Al día siguiente, los soldados, tras clasificar su botín, se dirigen a las aldeas o pueblos vecinos. Al terminar su labor de destrucción, recorren su curso y, siguiendo el cauce del torrente hasta llegar a la llanura, se reúnen con sus camaradas que acampan cerca de Estrasburgo.
Al caer la noche, los campesinos regresan a sus casas en ruinas y excavan entre las brasas, buscando provisiones o pertenencias que hayan escapado de las garras de los saqueadores y los estragos del fuego. Poco se encuentra.

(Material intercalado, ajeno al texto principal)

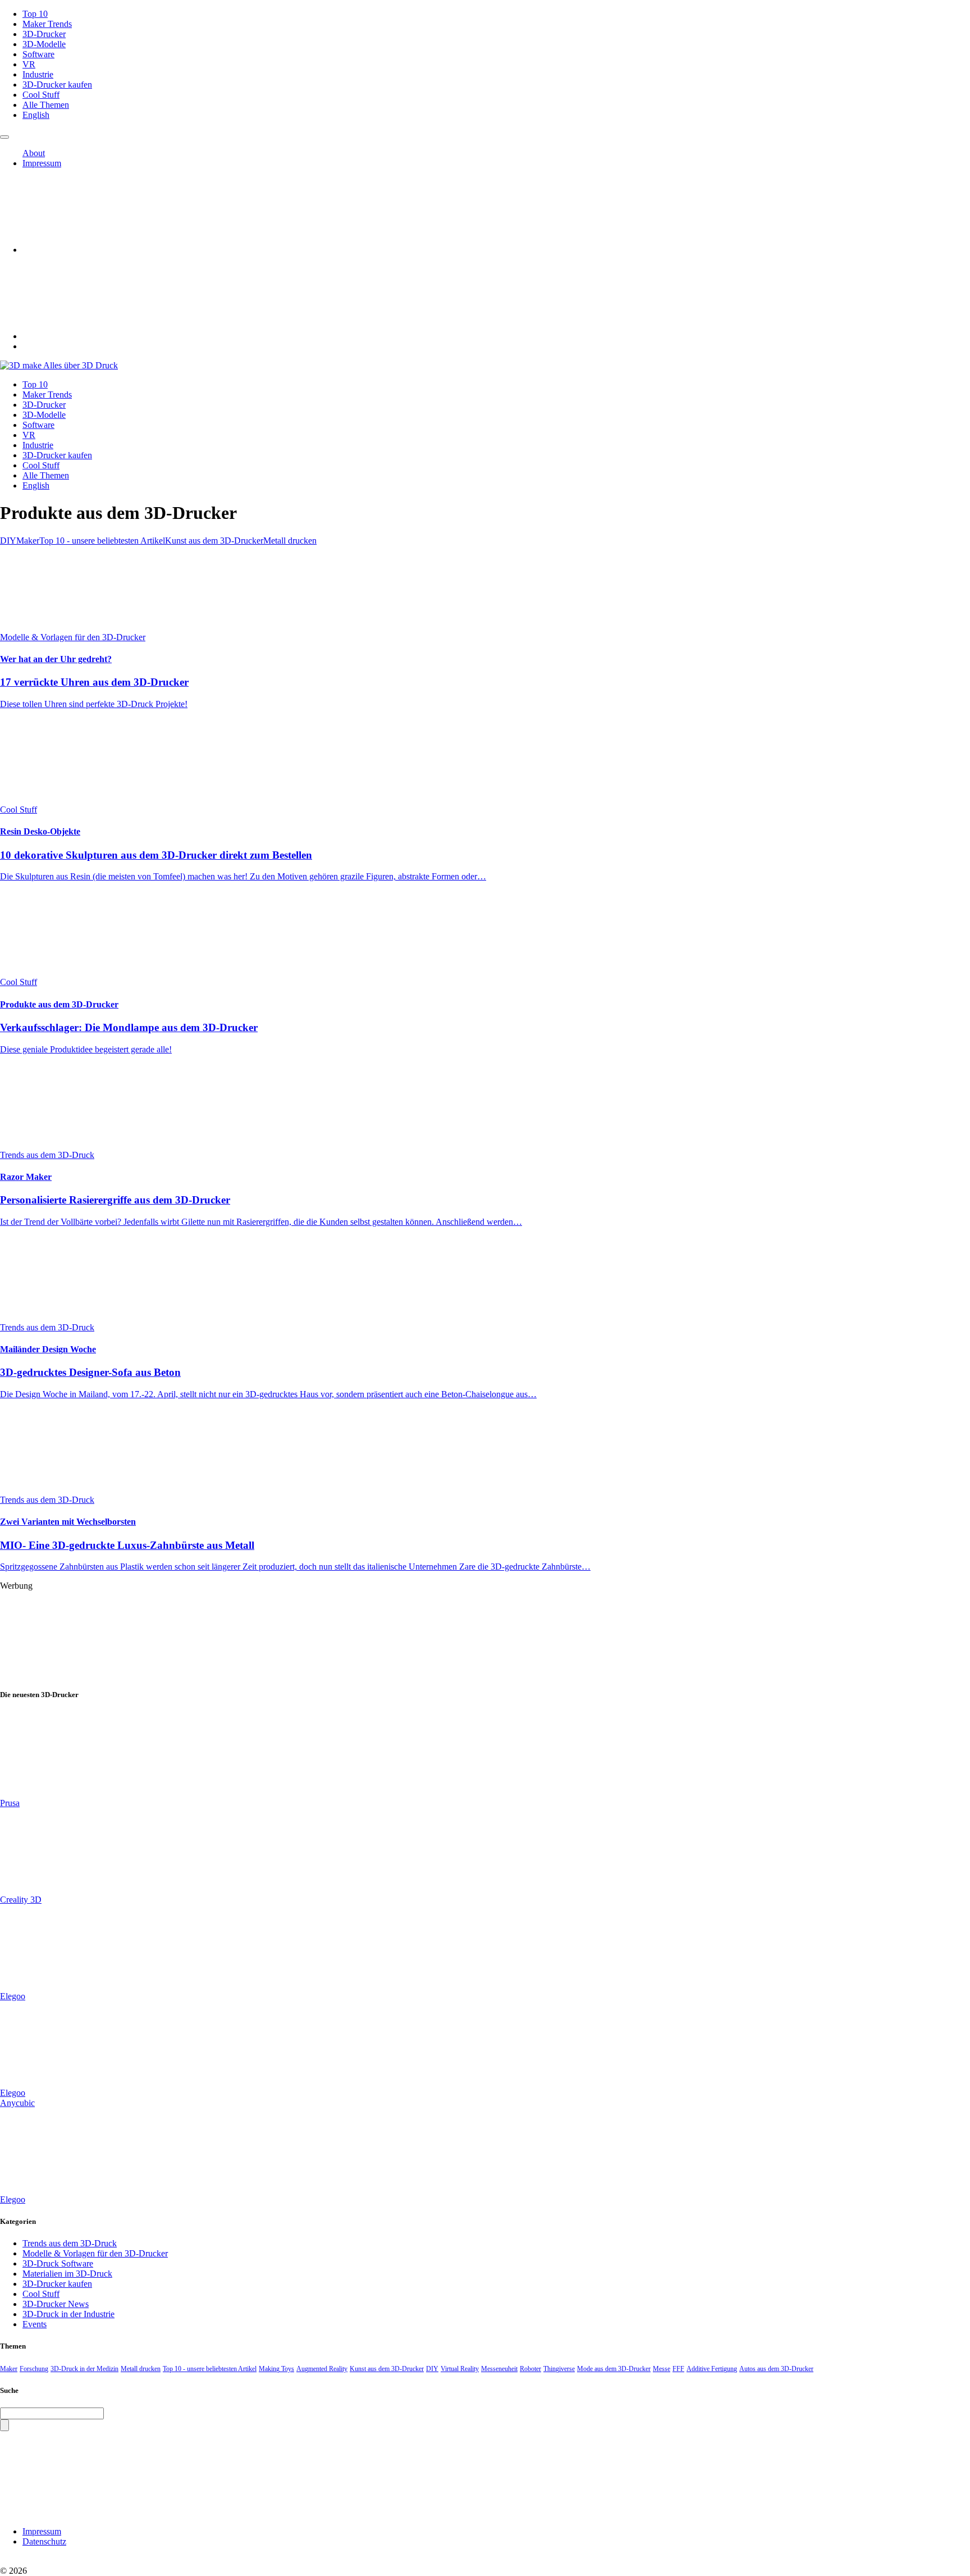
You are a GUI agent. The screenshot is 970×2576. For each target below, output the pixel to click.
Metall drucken (290, 540)
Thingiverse (559, 2369)
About (33, 153)
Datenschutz (44, 2541)
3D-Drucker (44, 34)
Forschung (34, 2369)
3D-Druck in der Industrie (68, 2314)
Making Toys (276, 2369)
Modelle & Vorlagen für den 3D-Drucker (95, 2253)
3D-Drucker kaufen (57, 84)
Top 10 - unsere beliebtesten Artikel (102, 540)
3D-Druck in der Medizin (84, 2369)
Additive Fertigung (712, 2369)
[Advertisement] (337, 1633)
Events (34, 2324)
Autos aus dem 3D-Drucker (776, 2369)
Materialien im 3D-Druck (67, 2273)
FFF (678, 2369)
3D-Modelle (44, 44)
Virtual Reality (460, 2369)
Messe (661, 2369)
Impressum (41, 163)
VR (28, 64)
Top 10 (35, 14)
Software (38, 54)
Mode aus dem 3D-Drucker (614, 2369)
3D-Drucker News (55, 2304)
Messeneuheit (499, 2369)
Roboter (530, 2369)
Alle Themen (45, 105)
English (35, 115)
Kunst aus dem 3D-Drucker (214, 540)
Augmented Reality (321, 2369)
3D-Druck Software (57, 2263)
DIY (8, 540)
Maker (27, 540)
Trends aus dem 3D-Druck (69, 2243)
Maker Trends (47, 24)
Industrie (37, 74)
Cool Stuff (41, 94)
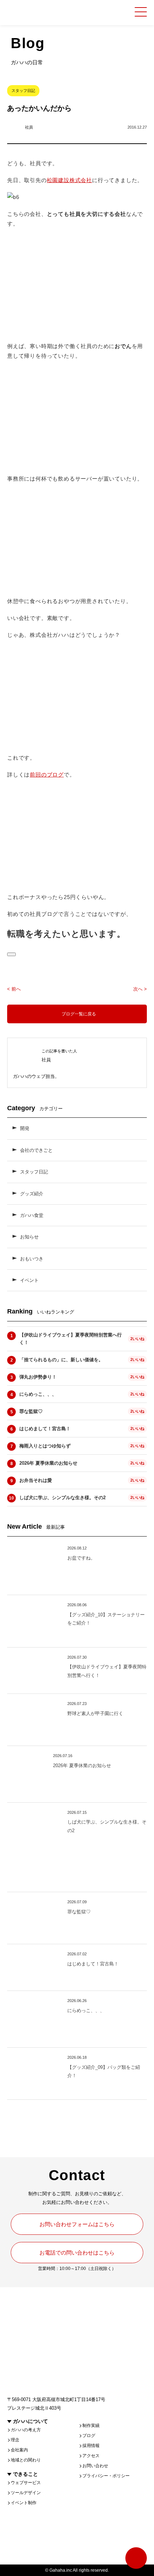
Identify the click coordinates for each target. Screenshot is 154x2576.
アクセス (91, 2456)
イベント (29, 1280)
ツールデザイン (26, 2493)
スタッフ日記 (34, 1172)
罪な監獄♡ (31, 1411)
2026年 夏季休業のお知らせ (48, 1463)
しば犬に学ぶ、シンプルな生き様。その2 (62, 1497)
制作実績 (91, 2425)
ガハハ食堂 (31, 1215)
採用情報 (91, 2445)
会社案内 (19, 2450)
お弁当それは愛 (35, 1480)
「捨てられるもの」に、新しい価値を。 (61, 1359)
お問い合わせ (95, 2466)
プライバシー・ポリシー (106, 2476)
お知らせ (29, 1237)
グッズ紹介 (31, 1193)
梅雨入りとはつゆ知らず (45, 1446)
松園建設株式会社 (69, 180)
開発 (24, 1128)
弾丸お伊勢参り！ (38, 1377)
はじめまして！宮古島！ (45, 1428)
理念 (15, 2440)
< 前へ (14, 989)
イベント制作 (24, 2503)
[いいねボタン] (11, 954)
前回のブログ (47, 775)
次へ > (140, 989)
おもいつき (31, 1258)
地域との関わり (26, 2460)
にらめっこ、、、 (38, 1394)
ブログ (88, 2435)
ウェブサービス (26, 2482)
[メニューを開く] (140, 12)
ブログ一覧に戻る (79, 1013)
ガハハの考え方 (26, 2430)
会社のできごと (36, 1150)
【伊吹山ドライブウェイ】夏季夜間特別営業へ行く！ (70, 1338)
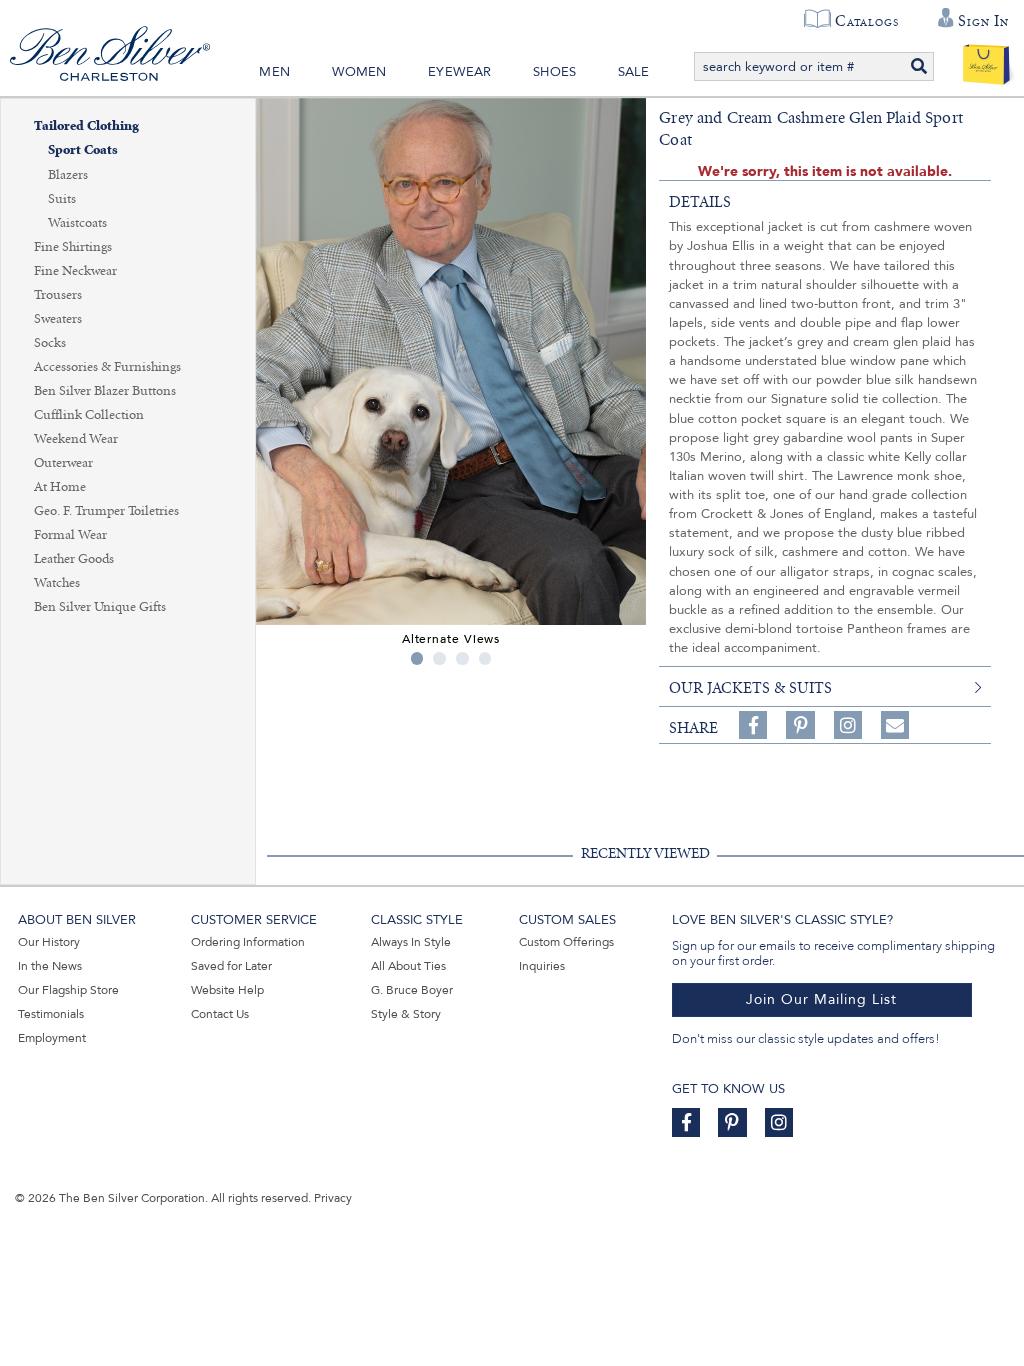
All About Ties (408, 966)
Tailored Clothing (86, 126)
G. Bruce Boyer (412, 990)
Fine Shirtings (73, 247)
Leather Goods (74, 559)
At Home (60, 487)
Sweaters (58, 319)
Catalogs (866, 21)
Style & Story (406, 1014)
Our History (49, 942)
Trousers (58, 295)
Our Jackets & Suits (750, 688)
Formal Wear (70, 535)
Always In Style (411, 942)
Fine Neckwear (75, 271)
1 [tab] (417, 658)
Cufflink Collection (89, 415)
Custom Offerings (566, 942)
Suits (62, 199)
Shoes (554, 72)
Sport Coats (83, 150)
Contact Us (220, 1014)
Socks (50, 343)
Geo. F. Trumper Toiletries (106, 511)
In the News (50, 966)
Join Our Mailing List (821, 999)
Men (274, 72)
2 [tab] (439, 658)
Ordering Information (248, 942)
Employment (52, 1038)
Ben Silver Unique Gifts (100, 607)
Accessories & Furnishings (107, 367)
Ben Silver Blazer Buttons (105, 391)
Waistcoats (77, 223)
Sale (634, 72)
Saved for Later (231, 966)
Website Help (227, 990)
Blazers (68, 175)
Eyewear (459, 72)
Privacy (333, 1198)
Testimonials (51, 1014)
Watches (57, 583)
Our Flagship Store (68, 990)
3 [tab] (462, 658)
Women (359, 72)
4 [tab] (485, 658)
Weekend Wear (76, 439)
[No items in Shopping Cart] (986, 60)
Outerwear (63, 463)
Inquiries (542, 966)
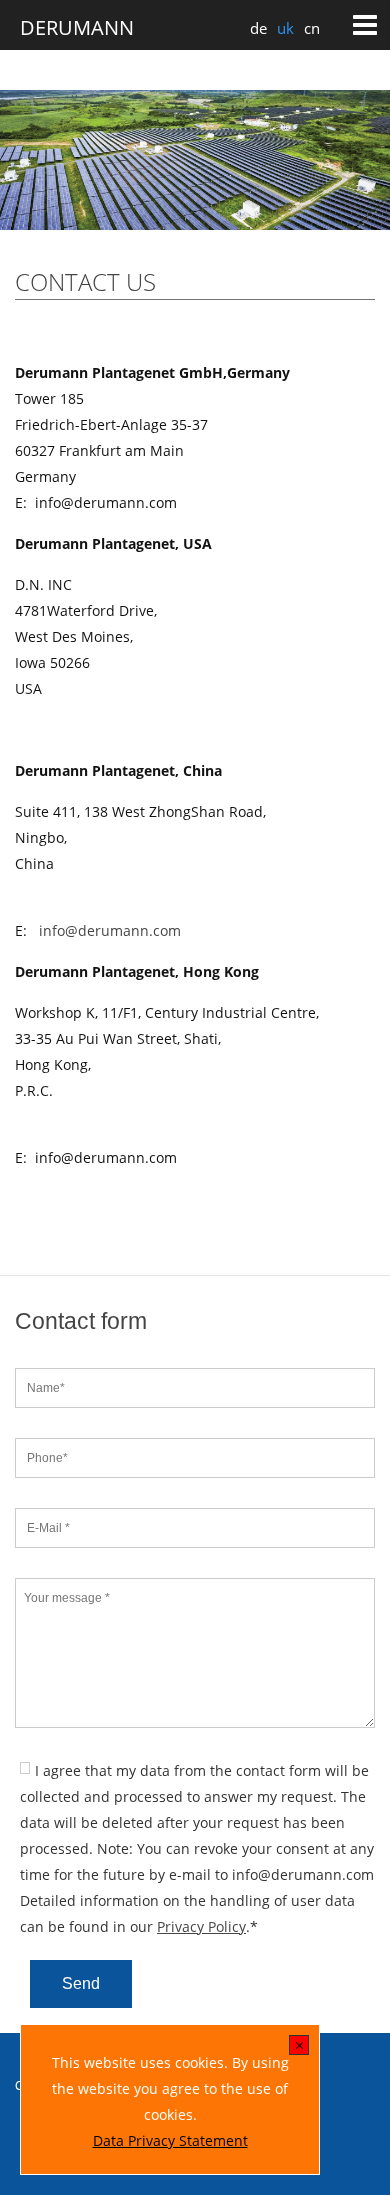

Al cabo de una semana, comienza a nevar.
Aquí y allá se ve a un hombre o una mujer intentando desenterrar alguna raíz comestible del suelo que se congela rápidamente o rastrillando entre las hojas caídas en busca de algunas nueces que las ardillas pasan por alto. Antes de que termine el invierno, seguido de la hambruna y la exposición a la peste, realizan su trabajo en el Valle de Piedra.
La Guerra de los Treinta Años terminó en 1648.
Al finalizar, la hierba crecía en las calles de lo que antes habían sido ciudades populosas y bulliciosas.
Ningún lugar era demasiado remoto o aislado para sufrir el fuego y la espada despiadados. Incluso después de un siglo y medio, muchas regiones aún no se habían recuperado de los estragos de campañas tan amargas, anárquicas y crueles como cualquier otra que Europa hubiera conocido desde el inicio de la civilización.